It might be helpful to make a distinction between cryptocurrencies (some
popular ones being Bitcoin and Ethereum) and tokens (Augur being one) which
operate predominantly through Ethereum smart contracts. (Disclaimer: I own
some of each of these, but I mention these ones specifically because I think
they bring some innovation and are better examples than most of the ideal
purpose and decentralized nature of cryptocurrencies/tokens. There's a lot of
contenders in this space which are unsound and really only exist as an item to
speculate on.)

Cryptocurrencies like Bitcoin need some way of verifying the valid transaction
history and generally solve this through proof-of-work mining. In order to
incentivize people to mine _and_ to solve the problem of distributing amounts
to users, the system is built so mining generates currency for the miners.
Generally there is no privileged party in the system with the special power to
mint arbitrary amounts as they wish. (Some like Ethereum did do an ICO-style
sale at the beginning to raise money and to jumpstart getting Ether into
people's hands. Generally I've thought this type of thing has been pretty
scammy as a lot of innovation-less pump-and-dump altcoins have done this kind
of thing and it's not exactly decentralized, but Ethereum has actually
delivered on some technical innovation so I'm a bit conflicted.)

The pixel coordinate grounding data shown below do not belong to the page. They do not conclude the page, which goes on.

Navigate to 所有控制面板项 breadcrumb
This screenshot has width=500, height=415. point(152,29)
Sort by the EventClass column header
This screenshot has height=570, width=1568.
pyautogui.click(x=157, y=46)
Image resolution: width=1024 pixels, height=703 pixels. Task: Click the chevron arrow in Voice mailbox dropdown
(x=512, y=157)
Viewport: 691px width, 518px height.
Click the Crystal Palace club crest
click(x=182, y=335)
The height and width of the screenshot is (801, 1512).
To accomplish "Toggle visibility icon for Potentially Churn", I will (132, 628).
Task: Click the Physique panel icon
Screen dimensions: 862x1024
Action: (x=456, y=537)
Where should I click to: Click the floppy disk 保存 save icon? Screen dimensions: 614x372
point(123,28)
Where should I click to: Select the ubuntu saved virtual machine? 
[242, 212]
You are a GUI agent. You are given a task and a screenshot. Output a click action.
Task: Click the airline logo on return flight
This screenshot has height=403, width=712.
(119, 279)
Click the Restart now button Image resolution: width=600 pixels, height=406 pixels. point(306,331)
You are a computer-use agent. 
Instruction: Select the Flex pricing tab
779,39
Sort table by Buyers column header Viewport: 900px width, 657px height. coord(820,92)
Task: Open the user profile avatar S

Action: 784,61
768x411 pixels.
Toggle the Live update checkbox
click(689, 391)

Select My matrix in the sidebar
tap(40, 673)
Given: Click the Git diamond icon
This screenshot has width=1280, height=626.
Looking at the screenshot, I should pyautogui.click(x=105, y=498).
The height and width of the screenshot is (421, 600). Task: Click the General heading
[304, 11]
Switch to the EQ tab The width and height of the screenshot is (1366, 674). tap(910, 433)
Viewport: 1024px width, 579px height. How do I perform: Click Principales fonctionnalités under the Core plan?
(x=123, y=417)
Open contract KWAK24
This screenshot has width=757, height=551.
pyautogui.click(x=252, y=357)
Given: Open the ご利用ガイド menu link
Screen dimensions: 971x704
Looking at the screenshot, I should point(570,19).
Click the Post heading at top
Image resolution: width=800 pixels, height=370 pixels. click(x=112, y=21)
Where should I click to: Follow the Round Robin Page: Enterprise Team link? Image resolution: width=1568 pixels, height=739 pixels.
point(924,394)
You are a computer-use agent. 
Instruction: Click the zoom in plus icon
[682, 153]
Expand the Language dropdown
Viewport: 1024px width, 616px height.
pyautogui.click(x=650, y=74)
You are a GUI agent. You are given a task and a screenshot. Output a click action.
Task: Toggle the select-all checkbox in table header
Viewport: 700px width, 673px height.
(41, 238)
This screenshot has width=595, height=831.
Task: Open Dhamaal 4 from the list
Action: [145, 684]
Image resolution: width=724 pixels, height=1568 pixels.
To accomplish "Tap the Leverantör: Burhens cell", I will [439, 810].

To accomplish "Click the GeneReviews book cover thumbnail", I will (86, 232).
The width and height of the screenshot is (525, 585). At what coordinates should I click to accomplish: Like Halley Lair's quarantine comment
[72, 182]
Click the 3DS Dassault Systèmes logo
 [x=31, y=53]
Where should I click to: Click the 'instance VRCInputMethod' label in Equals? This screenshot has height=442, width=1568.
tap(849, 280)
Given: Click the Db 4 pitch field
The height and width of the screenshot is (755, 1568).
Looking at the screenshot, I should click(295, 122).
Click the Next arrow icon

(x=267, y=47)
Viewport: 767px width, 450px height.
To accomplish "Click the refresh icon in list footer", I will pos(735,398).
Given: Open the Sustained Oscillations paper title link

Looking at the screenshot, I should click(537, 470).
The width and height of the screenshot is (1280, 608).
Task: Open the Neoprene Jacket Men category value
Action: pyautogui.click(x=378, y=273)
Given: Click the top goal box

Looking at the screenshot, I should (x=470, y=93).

Tokens are systems implemented on pre-existing cryptocurriencies for tracking
arbitrary limited units that can be exchanged and traded like a
cryptocurrency. They rely on the infrastructure of the cryptocurrency they're
implemented upon. So a token implemented on Ethereum smart contracts doesn't
need to be mined; it's just important that Ethereum continues to be mined, and
also transactions involving the token generally require small amounts of
Ethereum to pay for transaction fees. The idea of most popular tokens is that
they can or will be used to interact with a decentralized system made of
Ethereum smart contracts. For example, there are various popular tokens
intended to be used as the currency for decentralized prediction markets (a
fancier type of betting site basically that lets you do things buy/sell out of
your positions).

Tokens don't need specific mining in order to verify their transaction
history, so for getting tokens into user's hands, the old solution (mining
rewards) doesn't work. So I guess that gave an excuse for lots of token
developers into doing ICOs / initial limited sales. At least a lot of these
tokens nowadays have more of a plan that involves becoming a decentralized
system and bringing innovation than run-of-the-mill pump-and-dump altcoins in
the past. Though it's to be seen how many end up being vaporware and how many
actually take off.

------
gfodor
My personal (IANAL, speculative) view on this is that the tokens which are
going to be considered "utility tokens" are going to be done so retroactively,
once the founders end up building something useful that is objectively
utility-like.

I mean consider the alternative: for projects that never get launched, what
does the SEC do? Right now the mental model seems to be "they read the ICOs
landing page, look into the team, and audit the half-finished github repo to
decide if it was on track to become a utility or a non-utility" \-- this seems
hilariously disconnected from reality. In that scenario does anyone think that
clever choices of project framing on a HTML page and some half-finished code
will keep them out of jail if they are sitting on millions of dollars of money
collected from the public?

My guess is the SEC will basically let things brew for a while and then start
bringing the hammer down on projects that don't go anywhere other than make
the founders rich. If you find yourself in court defending yourself against
the SEC, you better hope you have evidence to show you at least tried to ship
the "utility" you promised.

If this is right, it should be quite frightening to those raising ICOs: you
may be handcuffed tightly to the project since in order to prove that your
tokens were not securities you'll need to have shown a good faith effort to
realize the vision as outlined at the time of the ICO. And don't forget, even
if you actually execute on things, this assumes you managed to design the
project in such a way that you are truly building a "utility token", which is
on its own still has yet to be defined by the SEC.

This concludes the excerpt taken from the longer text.